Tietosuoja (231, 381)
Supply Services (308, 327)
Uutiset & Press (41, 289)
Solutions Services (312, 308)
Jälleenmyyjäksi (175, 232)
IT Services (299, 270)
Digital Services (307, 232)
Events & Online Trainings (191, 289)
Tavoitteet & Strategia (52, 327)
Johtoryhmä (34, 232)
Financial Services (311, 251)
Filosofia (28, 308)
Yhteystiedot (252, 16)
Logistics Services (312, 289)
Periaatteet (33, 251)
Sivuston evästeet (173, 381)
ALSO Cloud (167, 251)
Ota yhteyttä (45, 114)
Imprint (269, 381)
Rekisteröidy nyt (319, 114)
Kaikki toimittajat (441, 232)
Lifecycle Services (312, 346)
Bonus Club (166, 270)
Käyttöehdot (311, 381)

________________

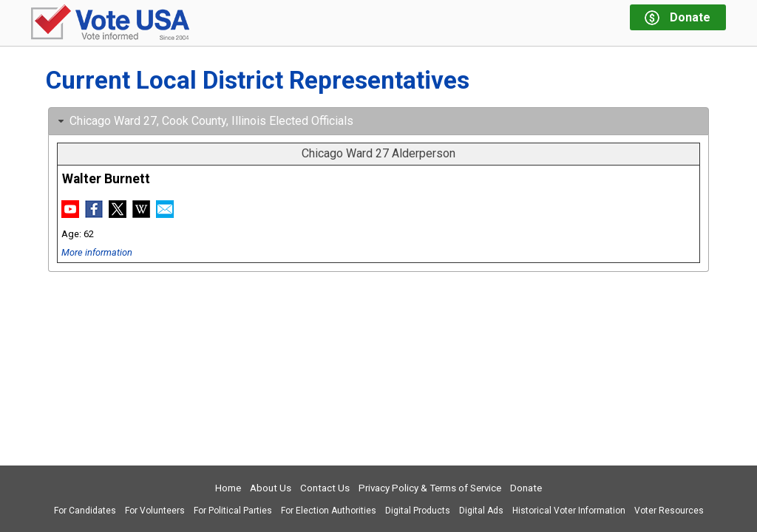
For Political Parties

________________

What is asked
Quote the material from the line with "Tietosuoja (231, 381)" to the line with "Bonus Club (166, 270)", repeating each line unchanged.

Completed task
Tietosuoja (231, 381)
Supply Services (308, 327)
Uutiset & Press (41, 289)
Solutions Services (312, 308)
Jälleenmyyjäksi (175, 232)
IT Services (299, 270)
Digital Services (307, 232)
Events & Online Trainings (191, 289)
Tavoitteet & Strategia (52, 327)
Johtoryhmä (34, 232)
Financial Services (311, 251)
Filosofia (28, 308)
Yhteystiedot (252, 16)
Logistics Services (312, 289)
Periaatteet (33, 251)
Sivuston evästeet (173, 381)
ALSO Cloud (167, 251)
Ota yhteyttä (45, 114)
Imprint (269, 381)
Rekisteröidy nyt (319, 114)
Kaikki toimittajat (441, 232)
Lifecycle Services (312, 346)
Bonus Club (166, 270)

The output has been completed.